At Washington's trial, Vigoda claims that his client had been paying protection money to the police and when another drug kingpin had offered to pay them more, he refused to get involved in a bidding war. This, he believed, made him a target and as he was convinced that the corrupt police were out to kill him, Washington had simply acted in self-defence during the raid on his apartment. Washington claimed to have been paying money to officers from the same three precincts that were involved in the shootout at his building and also said that one of the corrupt officers was Kurt Kleinhoff. Despite Vigoda's accusations, Sean Casey discredits Wahington so successfully that a guilty verdict and sentencing soon follow.

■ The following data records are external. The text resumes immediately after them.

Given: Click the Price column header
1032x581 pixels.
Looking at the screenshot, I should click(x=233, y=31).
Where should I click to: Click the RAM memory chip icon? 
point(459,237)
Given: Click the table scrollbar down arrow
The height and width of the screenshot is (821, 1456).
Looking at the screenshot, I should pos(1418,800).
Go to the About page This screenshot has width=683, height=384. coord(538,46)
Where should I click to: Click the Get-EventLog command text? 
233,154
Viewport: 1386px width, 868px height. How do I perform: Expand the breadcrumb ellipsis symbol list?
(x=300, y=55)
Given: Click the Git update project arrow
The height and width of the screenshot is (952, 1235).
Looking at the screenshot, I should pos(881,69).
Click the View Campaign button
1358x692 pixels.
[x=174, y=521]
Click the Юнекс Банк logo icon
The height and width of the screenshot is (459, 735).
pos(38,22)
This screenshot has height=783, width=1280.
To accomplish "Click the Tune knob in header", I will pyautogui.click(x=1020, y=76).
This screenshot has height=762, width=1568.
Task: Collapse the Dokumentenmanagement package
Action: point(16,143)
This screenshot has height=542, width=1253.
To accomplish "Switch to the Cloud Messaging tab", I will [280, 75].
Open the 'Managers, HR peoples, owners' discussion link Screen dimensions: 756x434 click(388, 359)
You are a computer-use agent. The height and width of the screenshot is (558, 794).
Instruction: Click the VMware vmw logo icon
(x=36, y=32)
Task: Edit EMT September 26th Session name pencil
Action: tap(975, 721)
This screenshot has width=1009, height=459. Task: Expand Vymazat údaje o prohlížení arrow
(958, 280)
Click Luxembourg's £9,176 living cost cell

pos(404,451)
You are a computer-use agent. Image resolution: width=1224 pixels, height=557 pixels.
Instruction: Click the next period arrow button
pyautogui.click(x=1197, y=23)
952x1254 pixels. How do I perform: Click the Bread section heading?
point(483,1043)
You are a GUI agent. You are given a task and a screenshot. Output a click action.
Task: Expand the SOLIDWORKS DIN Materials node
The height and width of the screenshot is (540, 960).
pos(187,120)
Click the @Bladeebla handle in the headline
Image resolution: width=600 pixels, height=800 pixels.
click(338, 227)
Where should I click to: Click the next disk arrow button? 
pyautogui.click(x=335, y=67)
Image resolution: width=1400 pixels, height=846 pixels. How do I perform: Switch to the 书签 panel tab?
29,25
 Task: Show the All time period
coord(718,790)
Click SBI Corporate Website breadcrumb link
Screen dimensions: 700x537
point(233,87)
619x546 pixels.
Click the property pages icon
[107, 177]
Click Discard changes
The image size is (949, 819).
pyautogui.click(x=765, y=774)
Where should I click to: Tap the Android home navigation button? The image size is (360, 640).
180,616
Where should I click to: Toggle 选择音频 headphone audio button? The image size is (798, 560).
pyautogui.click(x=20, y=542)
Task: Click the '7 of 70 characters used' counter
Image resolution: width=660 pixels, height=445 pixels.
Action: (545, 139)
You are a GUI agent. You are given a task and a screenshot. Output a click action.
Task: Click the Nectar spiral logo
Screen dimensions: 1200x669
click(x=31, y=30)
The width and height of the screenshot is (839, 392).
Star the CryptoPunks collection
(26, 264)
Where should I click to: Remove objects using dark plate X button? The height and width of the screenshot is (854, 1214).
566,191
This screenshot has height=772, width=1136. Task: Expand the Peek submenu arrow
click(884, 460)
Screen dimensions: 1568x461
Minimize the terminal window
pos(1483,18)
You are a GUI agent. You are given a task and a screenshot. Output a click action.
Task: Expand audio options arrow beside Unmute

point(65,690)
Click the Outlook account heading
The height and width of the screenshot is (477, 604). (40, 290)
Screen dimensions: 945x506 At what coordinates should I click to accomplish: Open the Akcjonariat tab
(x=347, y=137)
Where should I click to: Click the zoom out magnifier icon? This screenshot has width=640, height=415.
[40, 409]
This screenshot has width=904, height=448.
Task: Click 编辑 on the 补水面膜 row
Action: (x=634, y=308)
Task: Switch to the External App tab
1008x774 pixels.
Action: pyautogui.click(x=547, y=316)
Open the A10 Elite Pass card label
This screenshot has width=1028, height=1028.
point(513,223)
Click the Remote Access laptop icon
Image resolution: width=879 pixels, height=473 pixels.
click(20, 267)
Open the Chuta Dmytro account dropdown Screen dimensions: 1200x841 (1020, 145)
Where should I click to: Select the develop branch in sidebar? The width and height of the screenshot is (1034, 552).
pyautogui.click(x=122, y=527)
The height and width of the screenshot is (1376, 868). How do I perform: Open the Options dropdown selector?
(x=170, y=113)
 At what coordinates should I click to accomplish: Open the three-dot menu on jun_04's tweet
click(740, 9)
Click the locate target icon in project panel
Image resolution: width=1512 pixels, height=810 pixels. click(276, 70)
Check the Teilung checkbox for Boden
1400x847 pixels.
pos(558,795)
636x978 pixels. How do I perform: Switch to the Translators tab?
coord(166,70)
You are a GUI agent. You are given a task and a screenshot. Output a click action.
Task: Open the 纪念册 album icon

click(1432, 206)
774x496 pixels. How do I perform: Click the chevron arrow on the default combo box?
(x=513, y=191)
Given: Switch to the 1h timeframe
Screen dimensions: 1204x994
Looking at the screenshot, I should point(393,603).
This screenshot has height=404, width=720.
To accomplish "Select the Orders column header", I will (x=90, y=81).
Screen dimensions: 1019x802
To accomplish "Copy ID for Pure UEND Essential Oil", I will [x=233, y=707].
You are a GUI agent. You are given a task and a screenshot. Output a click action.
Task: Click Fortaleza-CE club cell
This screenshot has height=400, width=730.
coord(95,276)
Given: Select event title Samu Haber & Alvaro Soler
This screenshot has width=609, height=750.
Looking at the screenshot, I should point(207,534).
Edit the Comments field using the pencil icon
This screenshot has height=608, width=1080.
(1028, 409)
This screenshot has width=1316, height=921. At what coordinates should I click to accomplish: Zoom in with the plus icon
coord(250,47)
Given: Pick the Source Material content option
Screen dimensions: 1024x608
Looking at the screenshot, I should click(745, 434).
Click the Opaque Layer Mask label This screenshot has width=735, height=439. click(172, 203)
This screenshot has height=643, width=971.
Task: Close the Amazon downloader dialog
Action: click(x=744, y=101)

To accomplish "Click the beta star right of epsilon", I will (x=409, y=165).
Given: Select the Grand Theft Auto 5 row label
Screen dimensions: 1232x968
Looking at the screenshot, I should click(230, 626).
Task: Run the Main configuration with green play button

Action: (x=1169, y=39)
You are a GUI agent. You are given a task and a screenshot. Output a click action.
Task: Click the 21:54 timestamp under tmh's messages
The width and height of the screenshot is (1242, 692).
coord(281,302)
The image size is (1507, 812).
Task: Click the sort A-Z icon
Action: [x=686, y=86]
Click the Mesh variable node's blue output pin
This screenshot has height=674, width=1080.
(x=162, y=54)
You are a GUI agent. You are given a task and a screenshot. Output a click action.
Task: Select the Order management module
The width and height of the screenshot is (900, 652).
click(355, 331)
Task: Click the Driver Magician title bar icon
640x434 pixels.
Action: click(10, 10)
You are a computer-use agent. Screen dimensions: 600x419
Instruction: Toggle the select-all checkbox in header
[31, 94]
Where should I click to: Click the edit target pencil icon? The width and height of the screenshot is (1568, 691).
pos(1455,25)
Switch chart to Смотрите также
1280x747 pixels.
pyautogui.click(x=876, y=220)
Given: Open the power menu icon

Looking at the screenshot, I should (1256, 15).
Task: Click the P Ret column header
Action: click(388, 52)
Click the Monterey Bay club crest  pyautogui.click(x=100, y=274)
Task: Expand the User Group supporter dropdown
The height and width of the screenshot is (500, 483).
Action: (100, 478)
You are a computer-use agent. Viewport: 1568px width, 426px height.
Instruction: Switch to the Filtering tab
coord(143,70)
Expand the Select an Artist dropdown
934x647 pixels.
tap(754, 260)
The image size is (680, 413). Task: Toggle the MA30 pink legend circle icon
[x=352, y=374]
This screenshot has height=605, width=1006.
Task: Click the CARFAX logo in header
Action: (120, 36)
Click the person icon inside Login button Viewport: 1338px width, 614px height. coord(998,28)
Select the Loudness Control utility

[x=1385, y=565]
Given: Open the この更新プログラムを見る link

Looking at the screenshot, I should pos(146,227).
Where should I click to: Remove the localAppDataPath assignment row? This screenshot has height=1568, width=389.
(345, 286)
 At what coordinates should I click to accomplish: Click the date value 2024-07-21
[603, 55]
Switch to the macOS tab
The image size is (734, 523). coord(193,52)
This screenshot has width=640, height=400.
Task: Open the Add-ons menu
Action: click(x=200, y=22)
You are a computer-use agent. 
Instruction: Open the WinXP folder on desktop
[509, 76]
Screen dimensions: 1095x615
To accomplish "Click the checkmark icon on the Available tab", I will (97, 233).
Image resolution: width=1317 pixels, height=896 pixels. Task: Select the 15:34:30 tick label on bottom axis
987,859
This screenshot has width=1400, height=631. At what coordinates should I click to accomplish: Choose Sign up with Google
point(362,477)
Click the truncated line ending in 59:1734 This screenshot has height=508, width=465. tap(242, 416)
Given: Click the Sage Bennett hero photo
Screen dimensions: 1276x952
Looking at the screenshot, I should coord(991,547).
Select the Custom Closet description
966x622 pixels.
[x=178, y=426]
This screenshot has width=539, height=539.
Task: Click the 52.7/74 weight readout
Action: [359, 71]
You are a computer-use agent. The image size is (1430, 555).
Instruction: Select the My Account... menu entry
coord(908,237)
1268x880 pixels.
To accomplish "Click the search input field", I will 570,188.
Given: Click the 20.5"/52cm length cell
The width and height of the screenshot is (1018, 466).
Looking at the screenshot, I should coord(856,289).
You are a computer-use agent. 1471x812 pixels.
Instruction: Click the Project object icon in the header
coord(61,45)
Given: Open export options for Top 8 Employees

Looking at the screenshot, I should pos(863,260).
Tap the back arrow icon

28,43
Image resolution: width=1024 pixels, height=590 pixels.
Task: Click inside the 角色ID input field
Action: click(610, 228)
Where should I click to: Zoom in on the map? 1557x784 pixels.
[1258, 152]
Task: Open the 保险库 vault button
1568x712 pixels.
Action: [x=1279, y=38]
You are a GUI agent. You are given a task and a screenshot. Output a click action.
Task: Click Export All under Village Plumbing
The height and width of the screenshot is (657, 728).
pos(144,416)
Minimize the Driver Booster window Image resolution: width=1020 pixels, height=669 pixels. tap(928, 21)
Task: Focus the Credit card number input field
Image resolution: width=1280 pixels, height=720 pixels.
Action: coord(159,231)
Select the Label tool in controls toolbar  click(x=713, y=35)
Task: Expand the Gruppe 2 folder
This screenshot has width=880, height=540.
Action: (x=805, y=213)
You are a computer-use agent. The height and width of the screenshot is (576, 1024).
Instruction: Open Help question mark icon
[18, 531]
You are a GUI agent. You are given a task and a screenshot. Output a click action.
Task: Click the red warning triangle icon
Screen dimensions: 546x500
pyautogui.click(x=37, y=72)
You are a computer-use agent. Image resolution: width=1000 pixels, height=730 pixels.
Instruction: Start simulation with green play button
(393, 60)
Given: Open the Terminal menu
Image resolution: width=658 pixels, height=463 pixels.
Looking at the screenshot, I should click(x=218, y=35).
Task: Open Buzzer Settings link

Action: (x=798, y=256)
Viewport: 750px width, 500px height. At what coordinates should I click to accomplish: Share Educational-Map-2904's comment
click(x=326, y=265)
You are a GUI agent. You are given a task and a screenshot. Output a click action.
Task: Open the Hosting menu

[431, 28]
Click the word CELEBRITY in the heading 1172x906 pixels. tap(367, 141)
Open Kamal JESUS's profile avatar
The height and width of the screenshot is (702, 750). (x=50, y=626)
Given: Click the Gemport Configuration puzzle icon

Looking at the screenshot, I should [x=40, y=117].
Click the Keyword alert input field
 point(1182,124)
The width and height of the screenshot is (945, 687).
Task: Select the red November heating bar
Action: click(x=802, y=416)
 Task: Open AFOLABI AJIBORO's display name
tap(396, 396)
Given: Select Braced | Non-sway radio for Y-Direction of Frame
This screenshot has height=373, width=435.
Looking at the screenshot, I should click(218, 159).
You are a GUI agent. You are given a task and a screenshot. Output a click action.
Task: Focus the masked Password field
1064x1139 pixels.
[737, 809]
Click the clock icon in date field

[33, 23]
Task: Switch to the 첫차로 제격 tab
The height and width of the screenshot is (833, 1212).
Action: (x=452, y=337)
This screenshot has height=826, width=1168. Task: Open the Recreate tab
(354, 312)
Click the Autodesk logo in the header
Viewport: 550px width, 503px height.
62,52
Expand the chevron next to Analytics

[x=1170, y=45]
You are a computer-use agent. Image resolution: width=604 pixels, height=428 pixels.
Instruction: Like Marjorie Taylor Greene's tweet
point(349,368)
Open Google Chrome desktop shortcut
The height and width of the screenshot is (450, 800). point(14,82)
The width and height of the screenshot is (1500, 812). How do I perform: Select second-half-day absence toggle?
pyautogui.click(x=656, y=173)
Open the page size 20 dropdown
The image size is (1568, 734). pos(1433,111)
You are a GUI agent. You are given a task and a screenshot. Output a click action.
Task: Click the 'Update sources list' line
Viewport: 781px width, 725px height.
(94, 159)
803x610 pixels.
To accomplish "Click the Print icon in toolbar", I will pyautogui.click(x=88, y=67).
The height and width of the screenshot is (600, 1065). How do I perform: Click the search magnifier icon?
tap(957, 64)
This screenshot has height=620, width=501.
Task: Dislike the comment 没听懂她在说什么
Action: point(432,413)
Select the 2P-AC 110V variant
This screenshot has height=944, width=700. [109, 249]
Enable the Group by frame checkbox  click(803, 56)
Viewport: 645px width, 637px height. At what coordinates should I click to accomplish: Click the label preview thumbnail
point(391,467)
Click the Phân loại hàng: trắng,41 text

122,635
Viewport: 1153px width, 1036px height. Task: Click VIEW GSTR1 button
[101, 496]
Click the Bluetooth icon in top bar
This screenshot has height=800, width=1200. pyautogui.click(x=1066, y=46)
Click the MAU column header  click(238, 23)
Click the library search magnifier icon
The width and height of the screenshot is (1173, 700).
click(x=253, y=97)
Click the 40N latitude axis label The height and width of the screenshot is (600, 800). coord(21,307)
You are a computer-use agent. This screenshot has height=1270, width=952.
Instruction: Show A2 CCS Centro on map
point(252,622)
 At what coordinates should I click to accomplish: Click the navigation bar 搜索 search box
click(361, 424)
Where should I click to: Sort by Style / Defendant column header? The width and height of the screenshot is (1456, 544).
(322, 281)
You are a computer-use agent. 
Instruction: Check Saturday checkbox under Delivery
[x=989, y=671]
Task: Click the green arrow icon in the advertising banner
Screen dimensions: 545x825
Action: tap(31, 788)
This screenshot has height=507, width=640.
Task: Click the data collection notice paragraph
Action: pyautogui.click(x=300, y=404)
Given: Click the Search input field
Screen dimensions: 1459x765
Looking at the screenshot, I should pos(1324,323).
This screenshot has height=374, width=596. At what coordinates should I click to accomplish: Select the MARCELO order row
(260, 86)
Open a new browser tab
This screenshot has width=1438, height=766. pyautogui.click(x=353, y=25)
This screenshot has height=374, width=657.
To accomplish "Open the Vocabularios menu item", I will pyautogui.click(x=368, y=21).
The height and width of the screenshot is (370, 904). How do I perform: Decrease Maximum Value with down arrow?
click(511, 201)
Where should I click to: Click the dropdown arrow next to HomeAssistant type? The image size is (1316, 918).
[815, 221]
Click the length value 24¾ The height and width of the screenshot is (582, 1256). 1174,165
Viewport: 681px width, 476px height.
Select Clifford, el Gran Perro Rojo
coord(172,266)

Casey's victory in court wins him valuable publicity and so when D.A Morgenstern suffers a heart attack and has to stand down from his job, Casey wins the election to be his successor. At this point, things seem to be going perfectly but matters soon take on a different complexion after Kurt Kleinhoff's body and a book containing the names of a number of officers from the same three precincts that were involved in the shootout are found. This triggers an Internal Affairs investigation which brings to light some matters that threaten to unravel the case that brought Casey all his success and point the finger of suspicion at people who are close to him. The ways in which this highly principled man responds to the various improprieties that are unearthed seriously tests his integrity and leads him to recognise the value of pragmatism.

This movie is full of really strong characters that are brought to life very convincingly by its talented cast. Andy Garcia does a good job of conveying the range of emotions that Sean goes through on his journey from being an impractical idealist to achieving the kind of maturity that enables him to navigate his way through some difficult situations. Ron Leibman is terrific as the wonderfully hyperactive Morgenstern who's very adept at manipulating events to suit his own purposes and Richard Dreyfuss also impresses as a defence attorney with a personal agenda. Ian Holm and James Gandolfini are also very good in their supporting roles.

"Night Falls On Manhattan" is a criminally under-appreciated film that's not only thought-provoking, intelligent and realistic but also thoroughly entertaining to watch.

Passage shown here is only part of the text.